Exercise material:
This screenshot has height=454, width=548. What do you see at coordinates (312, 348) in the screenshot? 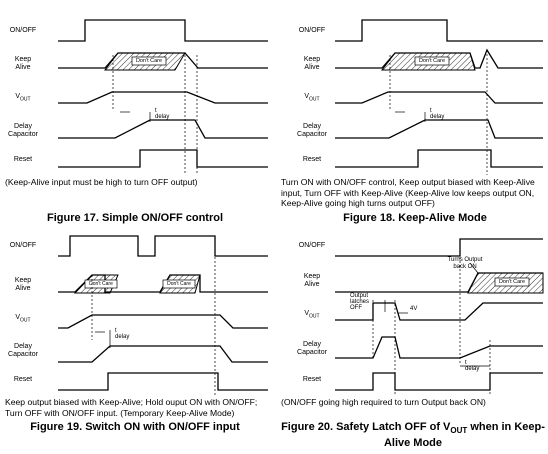
I see `fig20-delay-label: Delay Capacitor` at bounding box center [312, 348].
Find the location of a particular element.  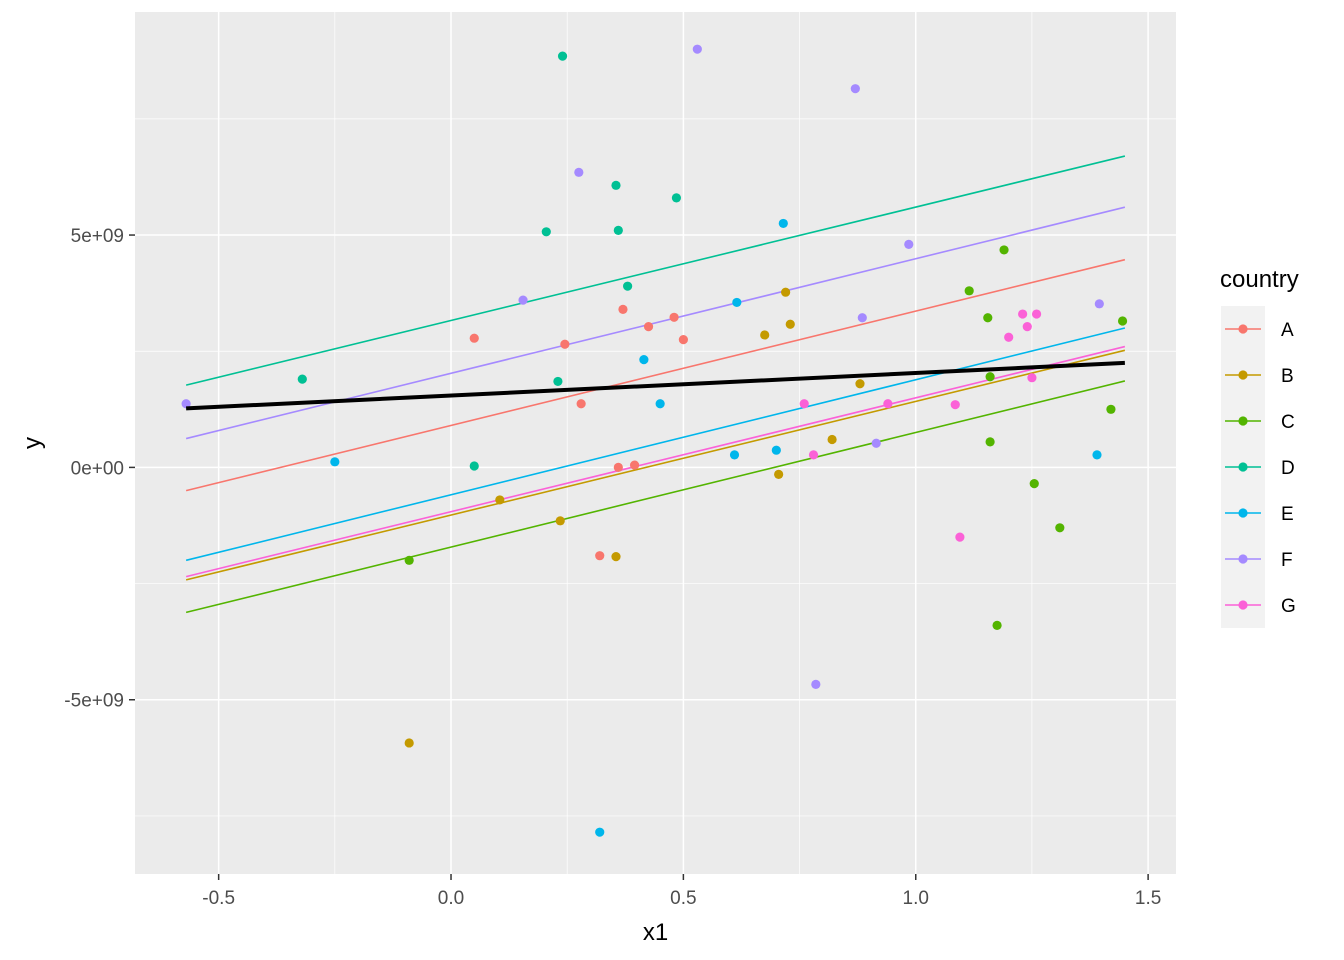

legend-label-G: G is located at coordinates (1288, 606).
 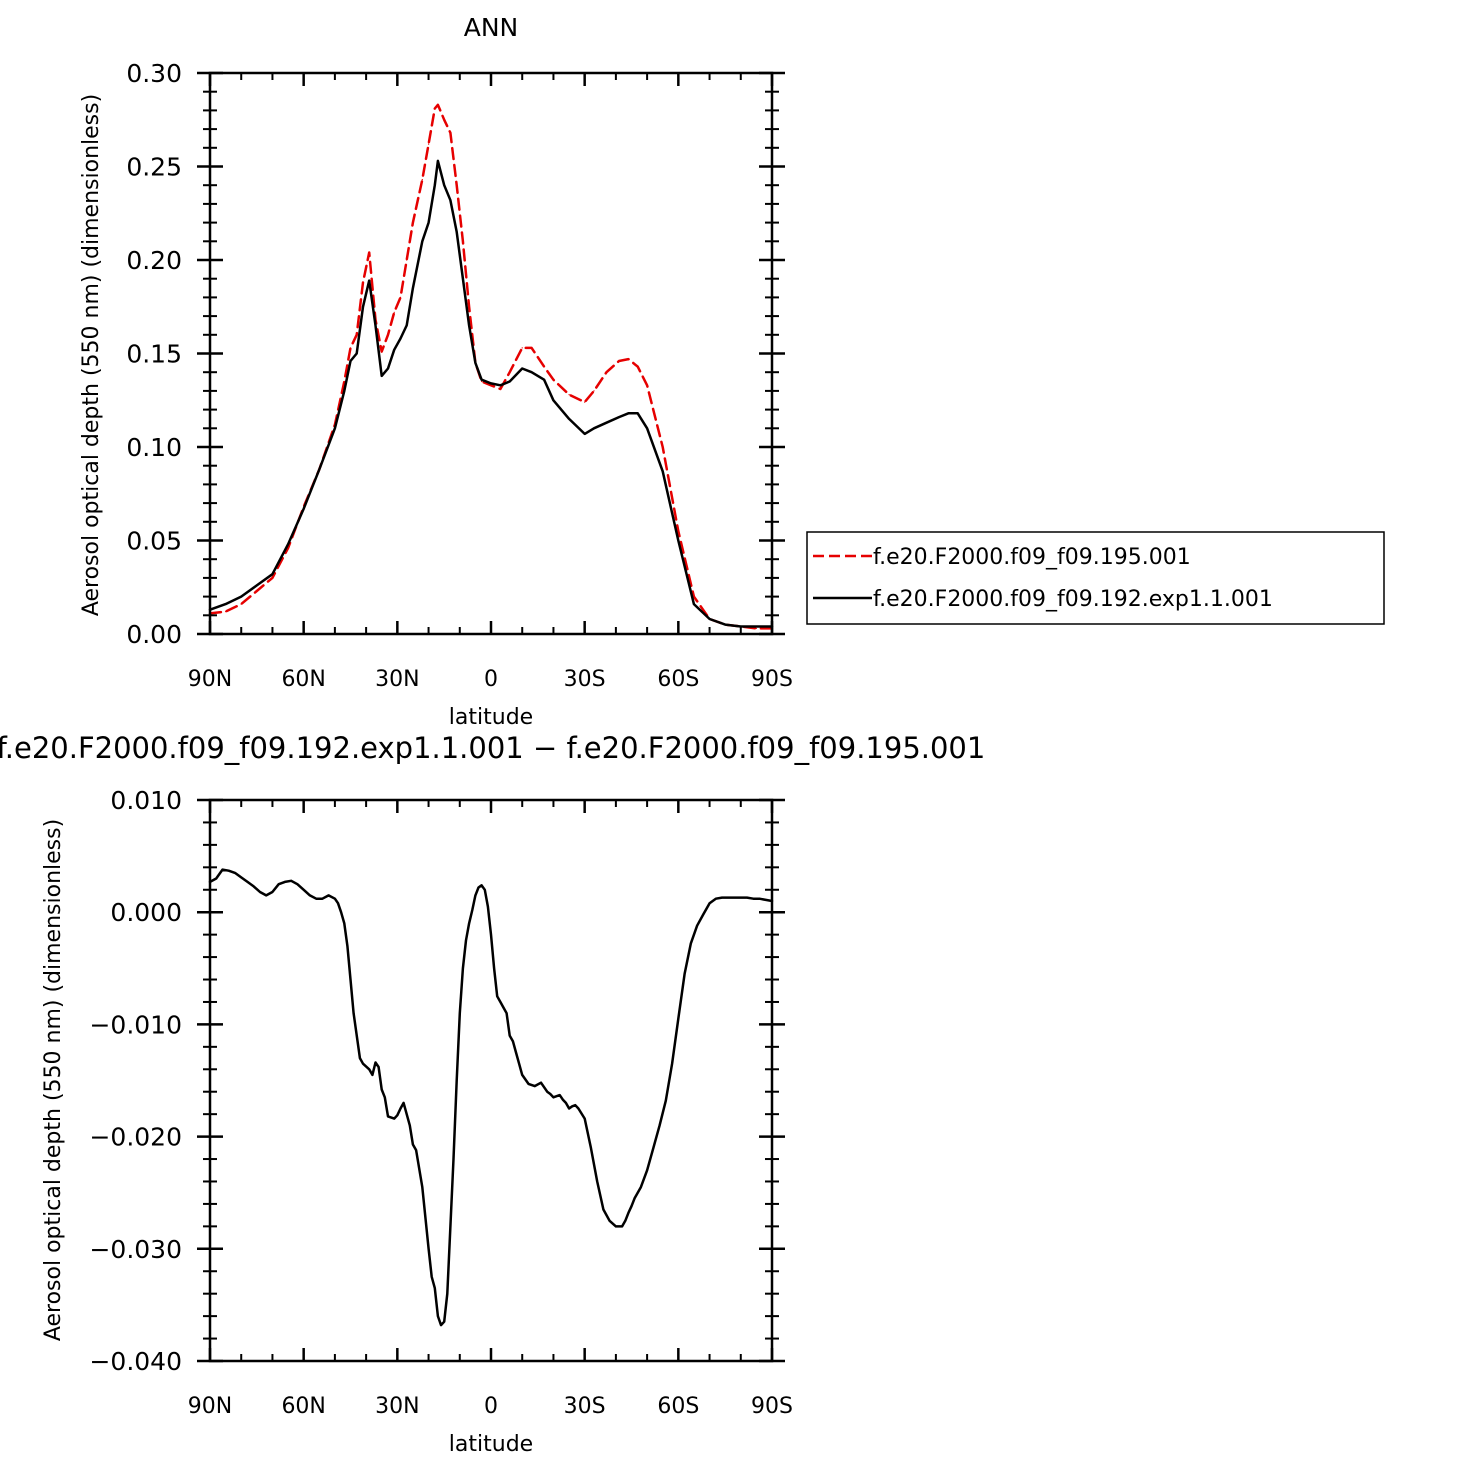 What do you see at coordinates (772, 1406) in the screenshot?
I see `bottom-xtick-label: 90S` at bounding box center [772, 1406].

What the exercise asks:
Put every line of the records above into a Markdown table with the columns "Row" and "Text", numbering each row and skipping blank lines. Leave the pictures out.

Answer section:
| Row | Text |
|---|---|
| 1 | This screenshot has height=454, width=548. What do you see at coordinates (312, 348) in the screenshot?  |
| 2 | I see `fig20-delay-label: Delay Capacitor` at bounding box center [312, 348]. |
| 3 | Find the location of a particular element.   |
| 4 | legend-label-G: G is located at coordinates (1288, 606). |
| 5 |   What do you see at coordinates (772, 1406) in the screenshot? |
| 6 | I see `bottom-xtick-label: 90S` at bounding box center [772, 1406]. |